### What the exercise asks
Rewrite the lines below as a numbered list, leaving out any blank lines.

### Provided material
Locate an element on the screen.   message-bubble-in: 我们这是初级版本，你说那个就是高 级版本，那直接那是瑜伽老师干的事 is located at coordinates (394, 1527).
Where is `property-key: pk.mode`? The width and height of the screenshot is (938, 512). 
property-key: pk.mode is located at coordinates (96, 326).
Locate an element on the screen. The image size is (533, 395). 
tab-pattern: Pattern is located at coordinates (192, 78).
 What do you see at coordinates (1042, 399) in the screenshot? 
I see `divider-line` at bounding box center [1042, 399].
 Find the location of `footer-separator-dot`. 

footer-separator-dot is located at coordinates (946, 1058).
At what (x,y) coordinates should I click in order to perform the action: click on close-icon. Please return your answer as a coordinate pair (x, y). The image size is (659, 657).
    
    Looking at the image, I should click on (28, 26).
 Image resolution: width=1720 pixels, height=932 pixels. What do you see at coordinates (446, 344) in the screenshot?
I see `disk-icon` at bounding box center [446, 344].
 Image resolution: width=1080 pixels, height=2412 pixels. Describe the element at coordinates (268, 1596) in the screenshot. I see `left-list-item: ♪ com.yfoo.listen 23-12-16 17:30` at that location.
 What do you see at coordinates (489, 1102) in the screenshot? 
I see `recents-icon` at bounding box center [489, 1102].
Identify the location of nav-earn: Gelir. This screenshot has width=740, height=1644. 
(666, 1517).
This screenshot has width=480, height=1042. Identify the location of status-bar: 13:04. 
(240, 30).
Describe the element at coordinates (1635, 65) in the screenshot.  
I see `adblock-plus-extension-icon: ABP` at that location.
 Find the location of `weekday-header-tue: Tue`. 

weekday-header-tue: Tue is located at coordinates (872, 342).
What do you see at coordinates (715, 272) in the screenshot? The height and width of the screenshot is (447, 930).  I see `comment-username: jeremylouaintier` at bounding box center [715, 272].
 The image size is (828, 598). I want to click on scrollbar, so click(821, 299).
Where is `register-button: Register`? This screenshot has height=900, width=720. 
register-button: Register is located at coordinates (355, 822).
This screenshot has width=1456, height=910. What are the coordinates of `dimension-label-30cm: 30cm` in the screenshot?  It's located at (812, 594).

### Problem solution
1. Locate an element on the screen.   message-bubble-in: 我们这是初级版本，你说那个就是高 级版本，那直接那是瑜伽老师干的事 is located at coordinates (394, 1527).
2. Where is `property-key: pk.mode`? The width and height of the screenshot is (938, 512). 
3. property-key: pk.mode is located at coordinates (96, 326).
4. Locate an element on the screen. The image size is (533, 395). 
5. tab-pattern: Pattern is located at coordinates (192, 78).
6.  What do you see at coordinates (1042, 399) in the screenshot? 
7. I see `divider-line` at bounding box center [1042, 399].
8.  Find the location of `footer-separator-dot`. 
9. footer-separator-dot is located at coordinates (946, 1058).
10. At what (x,y) coordinates should I click in order to perform the action: click on close-icon. Please return your answer as a coordinate pair (x, y). The image size is (659, 657).
11.     Looking at the image, I should click on (28, 26).
12.  Image resolution: width=1720 pixels, height=932 pixels. What do you see at coordinates (446, 344) in the screenshot?
13. I see `disk-icon` at bounding box center [446, 344].
14.  Image resolution: width=1080 pixels, height=2412 pixels. Describe the element at coordinates (268, 1596) in the screenshot. I see `left-list-item: ♪ com.yfoo.listen 23-12-16 17:30` at that location.
15.  What do you see at coordinates (489, 1102) in the screenshot? 
16. I see `recents-icon` at bounding box center [489, 1102].
17. Identify the location of nav-earn: Gelir. This screenshot has width=740, height=1644. 
18. (666, 1517).
19. This screenshot has width=480, height=1042. Identify the location of status-bar: 13:04. 
20. (240, 30).
21. Describe the element at coordinates (1635, 65) in the screenshot.  
22. I see `adblock-plus-extension-icon: ABP` at that location.
23.  Find the location of `weekday-header-tue: Tue`. 
24. weekday-header-tue: Tue is located at coordinates (872, 342).
25. What do you see at coordinates (715, 272) in the screenshot? The height and width of the screenshot is (447, 930).  I see `comment-username: jeremylouaintier` at bounding box center [715, 272].
26.  The image size is (828, 598). I want to click on scrollbar, so click(821, 299).
27. Where is `register-button: Register`? This screenshot has height=900, width=720. 
28. register-button: Register is located at coordinates (355, 822).
29. This screenshot has width=1456, height=910. What are the coordinates of `dimension-label-30cm: 30cm` in the screenshot?  It's located at (812, 594).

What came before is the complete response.